Son passati 33 anni da questo film, ma Fassbinder sa colpire ancora, tant’è che alla fine il pubblico – non i soliti addetti ai lavori, il pubblico che il biglietto se lo paga – è scoppiato in un applauso che non finiva più. Moltissimi i tedeschi, per i quali quello che allora era il regista della gran trasgressione e del peccato oggi è un monumento nazionale. A ragione, peraltro. Lola fu uno dei suoi maggiori successi commerciali, come si legge nella biografia di RWF Un giorno è un anno è una vita – autore Trimborn Jürgen – uscita qualche mese fa dal Saggiatore. Lola ha una qualche affinità con L’angelo azzurro, a partire dal nome della protagonista e dal suo mestiere, chanteuse in un cabaret-bordello. Di lei si innamorerà l’integerrimo responsabile comunale dei lavori pubblici, senza sapere niente di lei e del suo mestiere. Siamo nella Germania anni Cinquanta in piena ricostruzione e voglia di arricchirsi. In un piccolo centro in forte crescita economica c’è una cricca di speculatori immobiliari, con tanto di collusioni politiche, che sembra Le mani sulla città in versione teutonica. Ma il tono qui è quello della commedia, e in fondo oggi a interessarci non sono tanto le noiose e datatissime tirate ideologiche anni Settanta contro il capitalismo e la libera iniziativa privata di cui abbonda Lola, ma la doppia vita della protagonista, le sue ansie di legittimazione e riscatto sociale e il perdersi per amore, anzi per passione, dell’integerrimo signore di cui sopra. Fantastica Barbara Sukowa, flessuosissima e ultrasexy, e signora mia, come passa il tempo, com’è cambiata la Sukowa da allora, come si è visto l’anno scorso in Hannah Arendt (dove peraltro è formidabile). Da ripescare su Youtube la scena in cui canta I pescatori di Capri, travolgente. Oltre ad Armin Mueller-Stahl, con quegli occhi là che sappiamo (“ero il Brad Pitt della Ddr”, ha detto), c’è Mario Adorf.

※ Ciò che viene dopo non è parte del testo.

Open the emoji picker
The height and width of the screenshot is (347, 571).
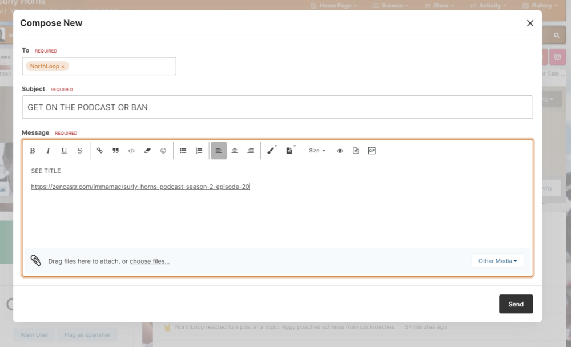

ore 16,30: Parole de kamikaze di Sawada Masa. Fuori concorso.
La giuria dell’opera prima gli ha dato stamattina la menzione speciale e siccome me l’ero perso, nel pomeriggio son corso alla videolibrary a recuperarlo. Ne valeva la pena. Un’ora e mezza di intervista a un signore ultranovantenne che si arruolò volontario nel 1944 nello squadrone volante dei kamikaze, i soldati giapponesi votati alla morte. Spiega come tecnicamente avveniva l’attacco suicida, spiega come mai lui sia sopravvissuto (“il mio superiore non mi ha mai scelto per una missione”). Poi scopriamo tutta la verità. Era il trainer dei kamikaze e toccava a lui decidere chi mandare a morire, tra i dieci e i quindici alla volta, tutti ragazzi di vent’anni o poco più. Da vedere, nel caso arrivasse in Italia. Dai titoli di coda si scopre che le riprese dell’intervista, realizzata in più momenti e in ambienti diversi, sono di Bertrand Bonello. Ragione in più per non perderselo.
ore 18,30: Lisbon Revisited di Edgar Pêra. Fuori concorso.
3D d’autore per questo film di poco più di un’ora sospeso tra videort e cinema (ma tanto che ci importa dei confini e degli sconfinamenti? quel che conta è la cosa). Pretenziosissimo. Costruito su testi assai oscuri e enigmatici di Pessoa declamati in portoghese, francese e inglese, quasi sempre sconnessi dalle immagini che ci roteano davanti agli occhi. Quando non usate addirittura come puro suono. Visualità piuttosto cafona, rutilante, cose di natura (acque, boschi, fiori, animali grandi e minuscoli ecc.) riprese selvaggiamente e con filtri colorati. Qua e là vedute di Lisbona mescolate a tutta quella roba di rami, foglie, bestie. Un po’ neopsichedelico, fracassone, pacchiano. Allora, scusate, cafonaggine per cafonaggine preferisco Tony Gatlif.